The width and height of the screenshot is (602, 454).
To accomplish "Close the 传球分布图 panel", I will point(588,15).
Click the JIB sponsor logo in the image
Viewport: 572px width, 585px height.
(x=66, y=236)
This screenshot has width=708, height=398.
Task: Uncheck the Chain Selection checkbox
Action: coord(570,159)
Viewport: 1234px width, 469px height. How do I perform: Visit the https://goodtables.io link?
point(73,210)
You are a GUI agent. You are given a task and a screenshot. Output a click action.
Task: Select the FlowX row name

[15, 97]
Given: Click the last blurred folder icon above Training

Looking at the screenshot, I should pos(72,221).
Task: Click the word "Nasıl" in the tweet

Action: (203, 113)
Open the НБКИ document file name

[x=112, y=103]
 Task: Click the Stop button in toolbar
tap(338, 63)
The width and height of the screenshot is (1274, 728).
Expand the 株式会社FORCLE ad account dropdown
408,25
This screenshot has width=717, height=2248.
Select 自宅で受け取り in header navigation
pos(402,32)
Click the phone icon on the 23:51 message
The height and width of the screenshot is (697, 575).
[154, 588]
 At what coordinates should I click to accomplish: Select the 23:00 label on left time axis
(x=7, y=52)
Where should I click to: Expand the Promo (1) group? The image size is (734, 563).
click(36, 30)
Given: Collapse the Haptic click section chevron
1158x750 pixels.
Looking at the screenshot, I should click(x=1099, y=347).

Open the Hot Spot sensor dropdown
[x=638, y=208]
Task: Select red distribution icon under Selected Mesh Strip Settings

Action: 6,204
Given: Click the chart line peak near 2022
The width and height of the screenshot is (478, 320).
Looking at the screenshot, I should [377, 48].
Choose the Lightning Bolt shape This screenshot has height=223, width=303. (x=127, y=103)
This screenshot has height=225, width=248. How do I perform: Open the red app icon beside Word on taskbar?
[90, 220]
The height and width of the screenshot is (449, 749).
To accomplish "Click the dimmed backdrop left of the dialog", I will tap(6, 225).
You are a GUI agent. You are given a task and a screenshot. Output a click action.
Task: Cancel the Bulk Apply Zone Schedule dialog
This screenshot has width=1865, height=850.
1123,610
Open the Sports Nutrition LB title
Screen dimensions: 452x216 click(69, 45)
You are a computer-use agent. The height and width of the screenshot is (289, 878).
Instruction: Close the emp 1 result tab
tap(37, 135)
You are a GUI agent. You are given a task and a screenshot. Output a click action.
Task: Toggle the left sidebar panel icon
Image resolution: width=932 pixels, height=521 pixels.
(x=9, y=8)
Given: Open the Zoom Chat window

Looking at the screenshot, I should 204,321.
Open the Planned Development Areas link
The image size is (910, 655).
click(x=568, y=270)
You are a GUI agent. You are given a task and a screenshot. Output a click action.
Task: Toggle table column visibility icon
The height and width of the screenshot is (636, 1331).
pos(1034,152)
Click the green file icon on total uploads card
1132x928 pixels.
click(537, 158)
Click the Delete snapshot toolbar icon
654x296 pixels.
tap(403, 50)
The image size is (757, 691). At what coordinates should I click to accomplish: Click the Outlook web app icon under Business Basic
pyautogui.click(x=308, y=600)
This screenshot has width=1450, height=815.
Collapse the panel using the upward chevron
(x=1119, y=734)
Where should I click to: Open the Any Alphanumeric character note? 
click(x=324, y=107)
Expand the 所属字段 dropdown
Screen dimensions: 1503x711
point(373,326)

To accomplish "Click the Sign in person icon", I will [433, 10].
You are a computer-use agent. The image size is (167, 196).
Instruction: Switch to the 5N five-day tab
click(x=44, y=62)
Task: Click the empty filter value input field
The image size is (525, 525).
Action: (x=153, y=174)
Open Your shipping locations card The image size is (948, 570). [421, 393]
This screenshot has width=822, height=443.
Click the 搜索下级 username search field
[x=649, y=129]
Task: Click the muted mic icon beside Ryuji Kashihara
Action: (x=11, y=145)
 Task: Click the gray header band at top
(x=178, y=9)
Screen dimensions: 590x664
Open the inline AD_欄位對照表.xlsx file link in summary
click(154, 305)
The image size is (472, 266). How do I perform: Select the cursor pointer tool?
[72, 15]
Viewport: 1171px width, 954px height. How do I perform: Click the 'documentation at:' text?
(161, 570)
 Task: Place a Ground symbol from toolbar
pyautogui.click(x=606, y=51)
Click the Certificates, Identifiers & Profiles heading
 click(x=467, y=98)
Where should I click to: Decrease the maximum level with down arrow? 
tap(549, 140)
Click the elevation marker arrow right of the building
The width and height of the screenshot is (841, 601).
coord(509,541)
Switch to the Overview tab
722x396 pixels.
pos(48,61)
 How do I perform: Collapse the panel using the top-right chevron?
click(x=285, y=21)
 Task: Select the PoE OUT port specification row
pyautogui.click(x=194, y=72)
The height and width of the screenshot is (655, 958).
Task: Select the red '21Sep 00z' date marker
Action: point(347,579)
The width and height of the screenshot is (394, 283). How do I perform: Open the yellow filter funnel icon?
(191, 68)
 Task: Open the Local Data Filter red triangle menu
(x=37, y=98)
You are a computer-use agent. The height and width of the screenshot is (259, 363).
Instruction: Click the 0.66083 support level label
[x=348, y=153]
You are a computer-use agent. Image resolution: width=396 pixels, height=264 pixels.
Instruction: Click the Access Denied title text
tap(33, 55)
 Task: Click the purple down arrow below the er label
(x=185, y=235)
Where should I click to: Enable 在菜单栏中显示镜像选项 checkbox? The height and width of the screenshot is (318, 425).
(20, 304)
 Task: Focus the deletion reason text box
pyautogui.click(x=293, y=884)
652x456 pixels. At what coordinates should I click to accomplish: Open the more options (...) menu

★ ★ ★ ★ ★ ★ ★

TASK PROMPT: All lines in the data above from the one with "is (289, 878)." through the one with "Task: Toggle the left sidebar panel icon" must be repeated exactly, and no others.

EXPECTED ANSWER:
You are a computer-use agent. The height and width of the screenshot is (289, 878).
Instruction: Close the emp 1 result tab
tap(37, 135)
You are a GUI agent. You are given a task and a screenshot. Output a click action.
Task: Toggle the left sidebar panel icon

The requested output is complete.